Anyhow, we are all questioning next steps.  Is this a sign he will get better? Is he just happier being at home?  We weren't really told by anyone that he needed to go home for hospice, but there wasn't really any doctors checking on him at the nursing home during the few days he was there.

we have calls into hospice to begin next week, but for now we have someone additional at the house with mom to help with bathing, changing, moving him in bed, etc. 

My mom says he has an appointment in a few days to follow up with the oncology doctor.  How are we supposed to get him to the doctor if we can't even get him in a car?  Would they even do more chemo on someone in this state?  If they did chemo, would he even get better with functionality that is lost now?  My mom seems to think he could potentially get better with more chemo and have maybe another year to live.  I personally can't see him walking again after the state he is in, but maybe I'm just not familiar with how he could potentially recover over the next few days.

We are just all at a loss, jumping to get things done, but not really stopping to breath and think things through on what to do next, what we should be thinking, or what to expect.  My mom is now questioning if we did the right thing, but to see him in better hands makes us all feel better.

Just looking for support out here and maybe any similar stories that can compare.

 

 

 

Sten's picture
Sten
Posts: 162
Joined: Apr 2013

Hi Jille123,

I am sorry that your father is so sick.

I had highly malignant inoperable primary CNS lymphoma in my cerebellum in 2012 when I was 68. I was treated with methotrexate and other chemos, including high dose chemo and autologous stem cell transplant.
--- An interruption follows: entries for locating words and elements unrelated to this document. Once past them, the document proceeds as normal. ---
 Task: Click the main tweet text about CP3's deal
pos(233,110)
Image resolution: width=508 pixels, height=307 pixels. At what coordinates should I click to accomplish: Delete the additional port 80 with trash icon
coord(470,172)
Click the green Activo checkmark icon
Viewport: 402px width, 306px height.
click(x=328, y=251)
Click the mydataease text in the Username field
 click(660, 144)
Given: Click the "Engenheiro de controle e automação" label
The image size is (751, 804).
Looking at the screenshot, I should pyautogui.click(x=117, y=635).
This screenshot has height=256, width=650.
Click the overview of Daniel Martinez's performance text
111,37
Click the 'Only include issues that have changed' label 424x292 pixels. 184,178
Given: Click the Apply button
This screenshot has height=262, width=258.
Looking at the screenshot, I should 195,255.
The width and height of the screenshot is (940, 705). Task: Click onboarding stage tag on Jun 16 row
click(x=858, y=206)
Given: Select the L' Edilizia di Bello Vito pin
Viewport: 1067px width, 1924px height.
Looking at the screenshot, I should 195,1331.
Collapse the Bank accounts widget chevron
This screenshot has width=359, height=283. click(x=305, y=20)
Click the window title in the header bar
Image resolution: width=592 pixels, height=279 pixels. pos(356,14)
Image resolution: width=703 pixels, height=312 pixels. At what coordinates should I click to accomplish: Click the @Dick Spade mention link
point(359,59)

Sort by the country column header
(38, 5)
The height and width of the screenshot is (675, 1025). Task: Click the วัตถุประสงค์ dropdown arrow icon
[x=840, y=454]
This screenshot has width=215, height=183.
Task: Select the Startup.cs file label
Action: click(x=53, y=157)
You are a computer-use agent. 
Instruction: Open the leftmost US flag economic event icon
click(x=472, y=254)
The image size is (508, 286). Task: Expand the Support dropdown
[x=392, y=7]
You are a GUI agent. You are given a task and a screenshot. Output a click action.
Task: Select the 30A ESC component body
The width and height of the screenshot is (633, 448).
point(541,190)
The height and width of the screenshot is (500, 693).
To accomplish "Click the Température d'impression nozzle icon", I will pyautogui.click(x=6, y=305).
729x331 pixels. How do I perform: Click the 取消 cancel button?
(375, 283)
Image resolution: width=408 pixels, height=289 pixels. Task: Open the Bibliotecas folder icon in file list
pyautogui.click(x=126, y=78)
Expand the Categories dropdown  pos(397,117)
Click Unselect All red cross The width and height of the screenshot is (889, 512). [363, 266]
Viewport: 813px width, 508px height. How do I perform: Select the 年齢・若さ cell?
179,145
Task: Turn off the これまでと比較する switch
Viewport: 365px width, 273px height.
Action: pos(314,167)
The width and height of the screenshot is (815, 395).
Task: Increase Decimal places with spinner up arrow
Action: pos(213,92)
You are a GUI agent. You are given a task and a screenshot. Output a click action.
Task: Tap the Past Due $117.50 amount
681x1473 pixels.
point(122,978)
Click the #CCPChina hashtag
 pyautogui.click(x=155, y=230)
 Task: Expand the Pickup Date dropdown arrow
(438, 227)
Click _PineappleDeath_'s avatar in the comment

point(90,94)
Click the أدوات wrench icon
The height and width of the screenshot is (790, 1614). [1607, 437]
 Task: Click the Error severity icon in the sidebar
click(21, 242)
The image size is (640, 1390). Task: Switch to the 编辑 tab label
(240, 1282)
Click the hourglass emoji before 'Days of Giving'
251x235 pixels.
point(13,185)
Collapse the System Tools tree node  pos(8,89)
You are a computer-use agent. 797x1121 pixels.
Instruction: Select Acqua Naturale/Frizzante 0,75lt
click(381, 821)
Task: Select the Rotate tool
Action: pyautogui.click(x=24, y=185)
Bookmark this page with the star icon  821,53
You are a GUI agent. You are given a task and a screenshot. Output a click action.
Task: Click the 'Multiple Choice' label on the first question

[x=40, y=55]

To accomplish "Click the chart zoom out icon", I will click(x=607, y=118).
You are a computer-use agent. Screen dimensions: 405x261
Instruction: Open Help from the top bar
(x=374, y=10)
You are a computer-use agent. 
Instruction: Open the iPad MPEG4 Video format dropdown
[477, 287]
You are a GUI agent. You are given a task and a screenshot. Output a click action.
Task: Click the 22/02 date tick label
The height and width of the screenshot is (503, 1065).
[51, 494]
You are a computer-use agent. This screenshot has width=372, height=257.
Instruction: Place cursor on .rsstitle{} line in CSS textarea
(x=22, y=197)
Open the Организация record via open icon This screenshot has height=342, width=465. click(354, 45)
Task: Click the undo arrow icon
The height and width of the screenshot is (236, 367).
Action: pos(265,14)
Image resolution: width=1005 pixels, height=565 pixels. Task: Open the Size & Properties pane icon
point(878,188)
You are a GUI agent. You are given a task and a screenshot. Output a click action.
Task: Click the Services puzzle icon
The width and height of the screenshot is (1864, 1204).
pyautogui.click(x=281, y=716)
I am now NED (no evidence of disease) since 2 1/2 years and feeling well.

Methotrexate caused fatigue, weakness, and temporary loss of appetite with me, but not as bad as with your father.

I think that only good doctors can judge whether your father should have another chemo or not.

I wish you and your father good luck!

Sten

 

Jille123
Posts: 2
Joined: Jul 2015

Thank you Sten!  So happy for your recovery - I hope you have many many more years to come.

My dad has gotten a bit worse, although we have him at home now.  He started off eating so much better at home and was talking a lot more.  He is completely bedridden at this point though.  Sadly, he now has a staph infection from the site of the biopsy on his head, and that has set him back yet again.

We are all learning the "caregivers" phase, and it is not an easy one. 

We are still hoping there will be some change in him after he fights this infection and then hopefully will get his strength back again. 

I know everyone is different, so we will just have to wait it out and see how things play out.